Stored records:
☆ ☆ ☆ ☆ ☆
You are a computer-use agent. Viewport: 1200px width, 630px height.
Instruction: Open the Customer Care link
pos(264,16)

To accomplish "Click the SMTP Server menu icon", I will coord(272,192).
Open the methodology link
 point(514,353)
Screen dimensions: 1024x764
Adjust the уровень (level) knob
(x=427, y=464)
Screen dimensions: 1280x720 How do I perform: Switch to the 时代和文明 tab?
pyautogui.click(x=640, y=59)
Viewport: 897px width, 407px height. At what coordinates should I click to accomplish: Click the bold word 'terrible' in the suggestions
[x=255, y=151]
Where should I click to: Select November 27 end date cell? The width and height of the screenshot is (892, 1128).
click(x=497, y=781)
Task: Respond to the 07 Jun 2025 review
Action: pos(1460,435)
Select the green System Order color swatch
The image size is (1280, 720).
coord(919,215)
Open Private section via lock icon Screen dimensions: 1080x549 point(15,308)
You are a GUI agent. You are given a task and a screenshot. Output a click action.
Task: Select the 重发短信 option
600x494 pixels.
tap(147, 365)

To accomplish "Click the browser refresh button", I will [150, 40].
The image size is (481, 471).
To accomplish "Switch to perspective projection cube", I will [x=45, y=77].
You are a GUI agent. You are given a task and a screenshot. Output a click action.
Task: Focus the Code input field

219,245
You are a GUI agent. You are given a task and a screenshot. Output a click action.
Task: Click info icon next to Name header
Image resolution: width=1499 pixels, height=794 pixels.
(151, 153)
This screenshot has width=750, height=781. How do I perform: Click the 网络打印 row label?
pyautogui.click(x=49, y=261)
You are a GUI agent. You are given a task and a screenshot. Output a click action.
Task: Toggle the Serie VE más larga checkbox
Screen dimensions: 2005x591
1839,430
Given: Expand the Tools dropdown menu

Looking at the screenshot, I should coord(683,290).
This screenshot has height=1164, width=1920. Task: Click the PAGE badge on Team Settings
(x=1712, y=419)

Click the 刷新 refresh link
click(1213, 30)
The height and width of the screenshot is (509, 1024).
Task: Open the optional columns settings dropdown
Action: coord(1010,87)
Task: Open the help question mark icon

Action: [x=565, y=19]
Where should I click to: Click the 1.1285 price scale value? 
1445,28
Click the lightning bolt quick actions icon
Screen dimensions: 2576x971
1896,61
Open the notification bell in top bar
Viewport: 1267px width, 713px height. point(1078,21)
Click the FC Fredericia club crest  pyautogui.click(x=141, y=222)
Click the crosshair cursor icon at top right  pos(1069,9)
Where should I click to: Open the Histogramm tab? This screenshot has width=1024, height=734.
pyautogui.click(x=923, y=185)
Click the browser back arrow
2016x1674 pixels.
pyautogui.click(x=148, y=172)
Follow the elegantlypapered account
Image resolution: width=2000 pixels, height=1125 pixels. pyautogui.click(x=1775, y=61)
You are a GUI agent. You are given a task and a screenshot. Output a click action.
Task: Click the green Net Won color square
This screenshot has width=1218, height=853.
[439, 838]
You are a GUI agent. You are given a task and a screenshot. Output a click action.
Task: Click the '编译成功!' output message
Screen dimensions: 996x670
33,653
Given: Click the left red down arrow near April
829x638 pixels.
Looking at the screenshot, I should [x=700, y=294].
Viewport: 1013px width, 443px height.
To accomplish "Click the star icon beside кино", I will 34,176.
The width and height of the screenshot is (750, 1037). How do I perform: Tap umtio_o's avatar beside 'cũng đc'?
☆ ☆ ☆ ☆ ☆
> [Directions for this task]
Print each entry exactly as it was written.

> [Written response]
You are a computer-use agent. Viewport: 1200px width, 630px height.
Instruction: Open the Customer Care link
pos(264,16)

To accomplish "Click the SMTP Server menu icon", I will coord(272,192).
Open the methodology link
 point(514,353)
Screen dimensions: 1024x764
Adjust the уровень (level) knob
(x=427, y=464)
Screen dimensions: 1280x720 How do I perform: Switch to the 时代和文明 tab?
pyautogui.click(x=640, y=59)
Viewport: 897px width, 407px height. At what coordinates should I click to accomplish: Click the bold word 'terrible' in the suggestions
[x=255, y=151]
Where should I click to: Select November 27 end date cell? The width and height of the screenshot is (892, 1128).
click(x=497, y=781)
Task: Respond to the 07 Jun 2025 review
Action: pos(1460,435)
Select the green System Order color swatch
The image size is (1280, 720).
coord(919,215)
Open Private section via lock icon Screen dimensions: 1080x549 point(15,308)
You are a GUI agent. You are given a task and a screenshot. Output a click action.
Task: Select the 重发短信 option
600x494 pixels.
tap(147, 365)

To accomplish "Click the browser refresh button", I will [150, 40].
The image size is (481, 471).
To accomplish "Switch to perspective projection cube", I will [x=45, y=77].
You are a GUI agent. You are given a task and a screenshot. Output a click action.
Task: Focus the Code input field

219,245
You are a GUI agent. You are given a task and a screenshot. Output a click action.
Task: Click info icon next to Name header
Image resolution: width=1499 pixels, height=794 pixels.
(151, 153)
This screenshot has width=750, height=781. How do I perform: Click the 网络打印 row label?
pyautogui.click(x=49, y=261)
You are a GUI agent. You are given a task and a screenshot. Output a click action.
Task: Toggle the Serie VE más larga checkbox
Screen dimensions: 2005x591
1839,430
Given: Expand the Tools dropdown menu

Looking at the screenshot, I should coord(683,290).
This screenshot has height=1164, width=1920. Task: Click the PAGE badge on Team Settings
(x=1712, y=419)

Click the 刷新 refresh link
click(1213, 30)
The height and width of the screenshot is (509, 1024).
Task: Open the optional columns settings dropdown
Action: coord(1010,87)
Task: Open the help question mark icon

Action: [x=565, y=19]
Where should I click to: Click the 1.1285 price scale value? 
1445,28
Click the lightning bolt quick actions icon
Screen dimensions: 2576x971
1896,61
Open the notification bell in top bar
Viewport: 1267px width, 713px height. point(1078,21)
Click the FC Fredericia club crest  pyautogui.click(x=141, y=222)
Click the crosshair cursor icon at top right  pos(1069,9)
Where should I click to: Open the Histogramm tab? This screenshot has width=1024, height=734.
pyautogui.click(x=923, y=185)
Click the browser back arrow
2016x1674 pixels.
pyautogui.click(x=148, y=172)
Follow the elegantlypapered account
Image resolution: width=2000 pixels, height=1125 pixels. pyautogui.click(x=1775, y=61)
You are a GUI agent. You are given a task and a screenshot. Output a click action.
Task: Click the green Net Won color square
This screenshot has width=1218, height=853.
[439, 838]
You are a GUI agent. You are given a task and a screenshot. Output a click action.
Task: Click the '编译成功!' output message
Screen dimensions: 996x670
33,653
Given: Click the left red down arrow near April
829x638 pixels.
Looking at the screenshot, I should [x=700, y=294].
Viewport: 1013px width, 443px height.
To accomplish "Click the star icon beside кино", I will 34,176.
The width and height of the screenshot is (750, 1037). How do I perform: Tap umtio_o's avatar beside 'cũng đc'?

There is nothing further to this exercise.